Over the past ten years, the ‘golden triangle’ (the sequence of where people look when viewing Google search results and, indeed, many web pages) has changed to a fuzzy line straight down the left of the page. It used to be that people started on the left, scanned to the right, then moved on down the page – that’s what we have taught in interaction design classes, at least for web designers, for quite a while. Now, they just scroll down. They also make faster (but are they better?) decisions about where to click.
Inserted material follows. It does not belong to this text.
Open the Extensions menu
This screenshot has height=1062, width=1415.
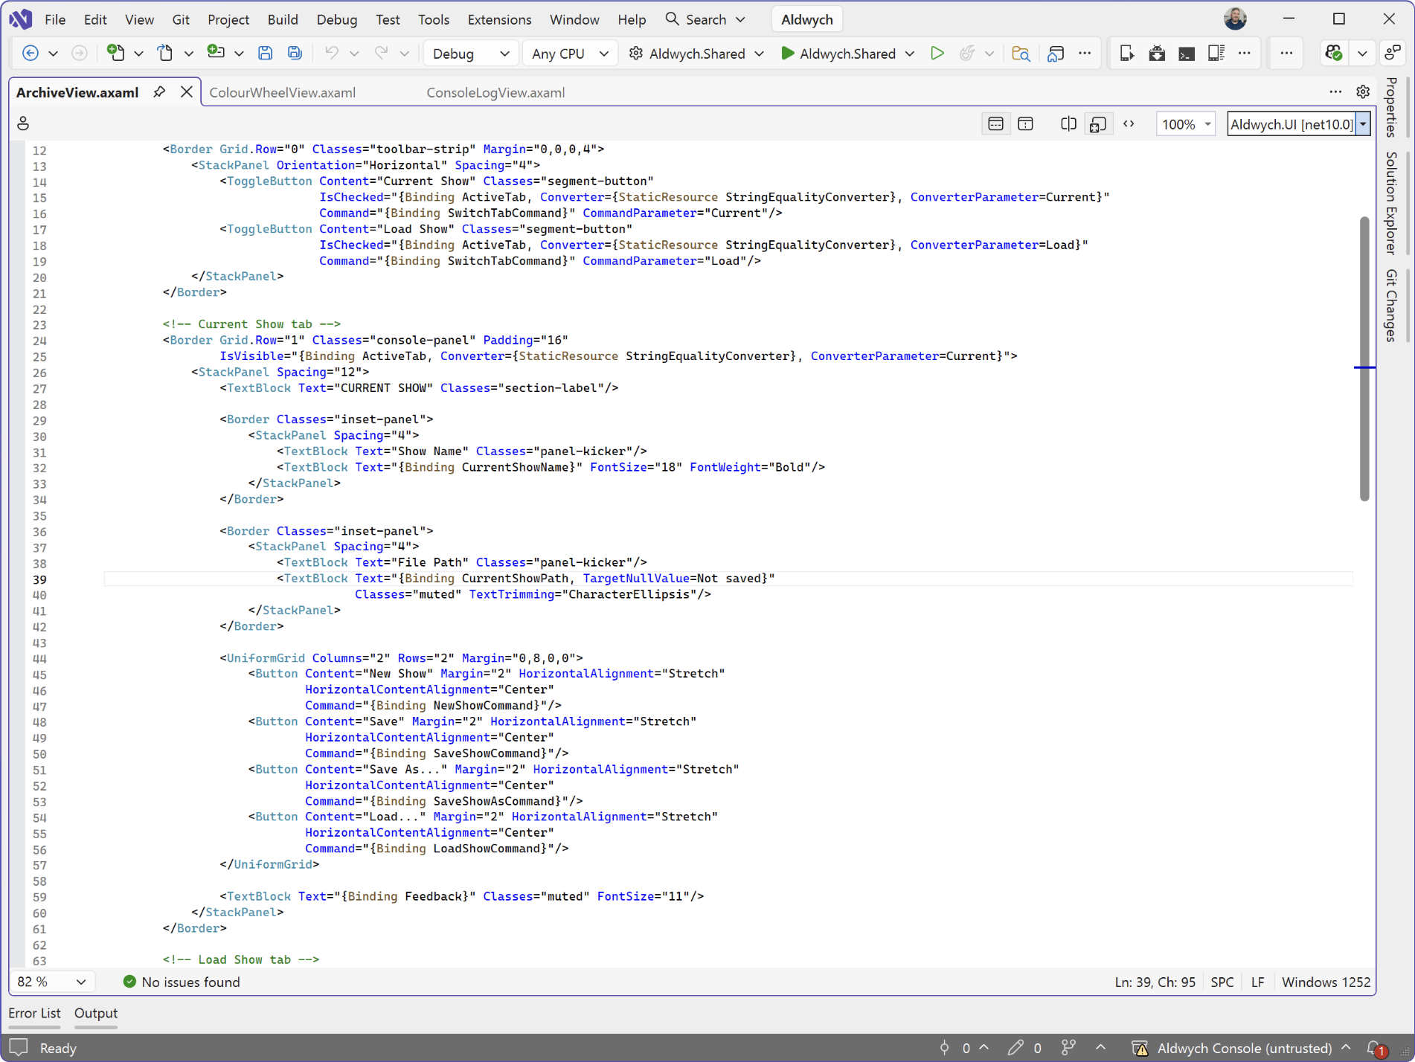click(499, 19)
There are clearly many factors that influence this, not least of which being Google’s UI changes, improvements in Google’s algorithms, as well as increasing familiarity with the tools – people are getting better at knowing what to ignore, perhaps less influenced by a lifetime of reading on paper, not to mention the effects of the massive increase in mobile device usage, in which scrolling is pretty much the only game in town. It’s a massively complex self-organizing system and fascinating to see how design and use responsively interact on a web-wide scale. So, now, designers will work on the assumption that people are going to be scrolling down, so that’s what users will learn to do, more and more, and what they will come to expect. But will it last?
It’s intriguing to wonder what will happen next. Though I remain a bit sceptical about wearables like the Apple Watch (at least until battery life gets better and app makers get away from behaviourist models of user psychology), I suspect that might be the next thing to stir up this complex ecosystem. I expect to see more single-glance sites coming soon.